We conclude that homocysteine was transiently elevated after HDMTX and may be related to seizure risk in children with leukemia.
尽管甲氨蝶呤(MTX)治疗在临床上取得了成功,但它与癫痫发作等毒性反应相关,其发病机制尚不清楚。有人提出,高同型半胱氨酸血症是由MTX引起的,并导致其神经毒性作用。本研究的目的是探讨高同型半胱氨酸血症是否与MTX给药及毒性有关,以及同型半胱氨酸或MTX毒性是否因亚甲基四氢叶酸还原酶(MTHFR)或还原型叶酸载体(RFC)基因多态性而有所不同。
我们研究了53例新诊断的急性淋巴细胞白血病儿童,他们按照单一临床方案连续接受治疗,该方案包括两个疗程的高剂量MTX(大剂量甲氨蝶呤[HDMTX];每天2.5或5.0 g/m²)作为巩固治疗。

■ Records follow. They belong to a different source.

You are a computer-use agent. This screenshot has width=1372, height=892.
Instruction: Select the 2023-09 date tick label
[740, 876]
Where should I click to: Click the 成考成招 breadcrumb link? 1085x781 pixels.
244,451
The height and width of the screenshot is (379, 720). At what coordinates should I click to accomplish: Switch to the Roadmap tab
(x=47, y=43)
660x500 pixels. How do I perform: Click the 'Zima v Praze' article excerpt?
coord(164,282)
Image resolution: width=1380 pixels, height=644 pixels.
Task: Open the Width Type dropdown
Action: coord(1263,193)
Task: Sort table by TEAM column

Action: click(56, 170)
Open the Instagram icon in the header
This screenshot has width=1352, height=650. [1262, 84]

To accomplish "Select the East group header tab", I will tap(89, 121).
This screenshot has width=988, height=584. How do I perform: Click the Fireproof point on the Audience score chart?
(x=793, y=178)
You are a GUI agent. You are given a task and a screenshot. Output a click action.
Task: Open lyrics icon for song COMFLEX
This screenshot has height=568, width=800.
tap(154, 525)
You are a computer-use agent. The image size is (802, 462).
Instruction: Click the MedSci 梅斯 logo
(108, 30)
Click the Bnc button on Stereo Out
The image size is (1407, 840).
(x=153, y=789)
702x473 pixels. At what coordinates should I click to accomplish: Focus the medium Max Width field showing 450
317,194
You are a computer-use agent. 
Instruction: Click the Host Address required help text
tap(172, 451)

HDMTX治疗后23小时和44小时,研究参与者的血浆同型半胱氨酸浓度中位数(分别为9.00 μmol/L和10.12 μmol/L)高于HDMTX给药前即刻的浓度(5.77 μmol/L,两次比较P均<.0001)。HDMTX治疗7天后,其血浆浓度恢复至基线水平。9例患者在治疗的前15个月内发生癫痫发作,5例患者发生血栓形成,在所有时间点癫痫发作患者的血浆同型半胱氨酸有升高趋势(P = 0.063),但血栓形成患者无此趋势(P = 0.59)。基于MTHFR 677C/T或RFC 80G/A基因型,我们未观察到血浆或脑脊液同型半胱氨酸水平及毒性方面的显著差异。
我们得出结论,HDMTX治疗后同型半胱氨酸短暂升高,可能与白血病患儿的癫痫发作风险有关。